Suite des commentaires sur le rapport de Pierre-Yves Verkindt (premier article ici), qui passe globalement à côté des CHSCT et ne présente que très peu d’intérêt pratique.

 

PROPOSITION 11 :
Adjoindre à chaque élu au CHSCT un suppléant élu en même temps que lui mais ne siégeant que lorsque le titulaire est empêché.

Bonne idée mais si le suppléant n’existe que lorsque le titulaire est « empêché », c’est une idée tronquée et inutile. Les suppléants CE ou DP ne sont pas attaché à un titulaire particulier. De plus, ils ont le droit de participer à toutes les réunions. Ici, notre bon professeur fait un pas en avant mais nous laisse au milieu du gué. Les suppléants ne pourront pas faire d’inspection ou d’enquête, intervenir dans une situation de danger grave et imminent, sauf si le titulaire est empêché. La notion du titulaire empêché occuperait certainement un bon moment les conseillers de la haute cour.

 

PROPOSITION 12 :
Permettre l’adaptation par voie conventionnelle de la composition de la délégation élue du personnel s’agissant de la représentation du personnel d’encadrement, les dispositions règlementaires constituant une base minimale.

La règlementation prévoit déjà la possibilité d’adapter la répartition des sièges avec une simple autorisation de l’inspection du travail. Cet article (qui, de façon surprenante, échappe au professeur de droit) tend à confirmer qu’en réservant des sièges aux cadres ou maîtrises, le législateur a bien voulu établir une répartition des sièges entre ouvriers (employés et agents de maîtrise ou cadres) et pas seulement un nombre de sièges minimum à réserver aux agents de maîtrise ou cadres.

À Pierre-Yves Verkindt et aux conseillers la Haute Cour, qu’il me soit permis de rappeler l'article R4613-2 :

« L'inspecteur du travail peut autoriser des dérogations aux règles déterminant la répartition des sièges entre les représentants du personnel de maîtrise ou des cadres et ceux des autres catégories de personnel. »

 

PROPOSITION 13 :
Étendre la solution de l’accord national interprofessionnel à toutes les entreprises dotées d’un CHSCT en accordant à chaque organisation syndicale représentative dans l’établissement le droit de désigner un représentant syndical. Ce dernier sera soumis au même régime juridique que le représentant syndical au comité d’établissement.

Je suis entièrement et sans réserve d’accord avec ce bon Pierre-Yves Verkindt. Je ne suis pas sûr que nos amis du MEDEF, eux aussi, soient en accord avec cette belle proposition (validée à l’époque, c’est vrai, par un ANI. Une autre époque).

 

PROPOSITION 14 :
Intégrer avec voix consultative au CHSCT le salarié « compétent » au sens de l’article L 4644-1 ou l’intervenant extérieur au CHSCT.

Ce personnage n’est pas un représentant des salariés, il n’a donc pas à être intégré au CHSCT.

### Informations fournies
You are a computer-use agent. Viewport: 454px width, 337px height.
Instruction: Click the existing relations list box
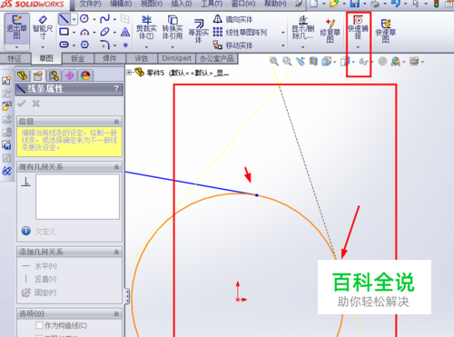[77, 196]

### Travail demandé
#1 D'après le texte de la page, quel article réglementaire autorise l'inspecteur du travail à déroger aux règles de répartition des sièges ?
#2 Dans le texte de la page, recopiez le passage allant de « Je suis entièrement » jusqu'à « Une autre époque). » inclus, en substituant « bonne proposition » à « belle proposition ».
Ce matériau est à traiter séparément du texte de la page.

### Réponses aux consignes
#1 L'article R4613-2.

#2
Je suis entièrement et sans réserve d’accord avec ce bon Pierre-Yves Verkindt. Je ne suis pas sûr que nos amis du MEDEF, eux aussi, soient en accord avec cette bonne proposition (validée à l’époque, c’est vrai, par un ANI. Une autre époque).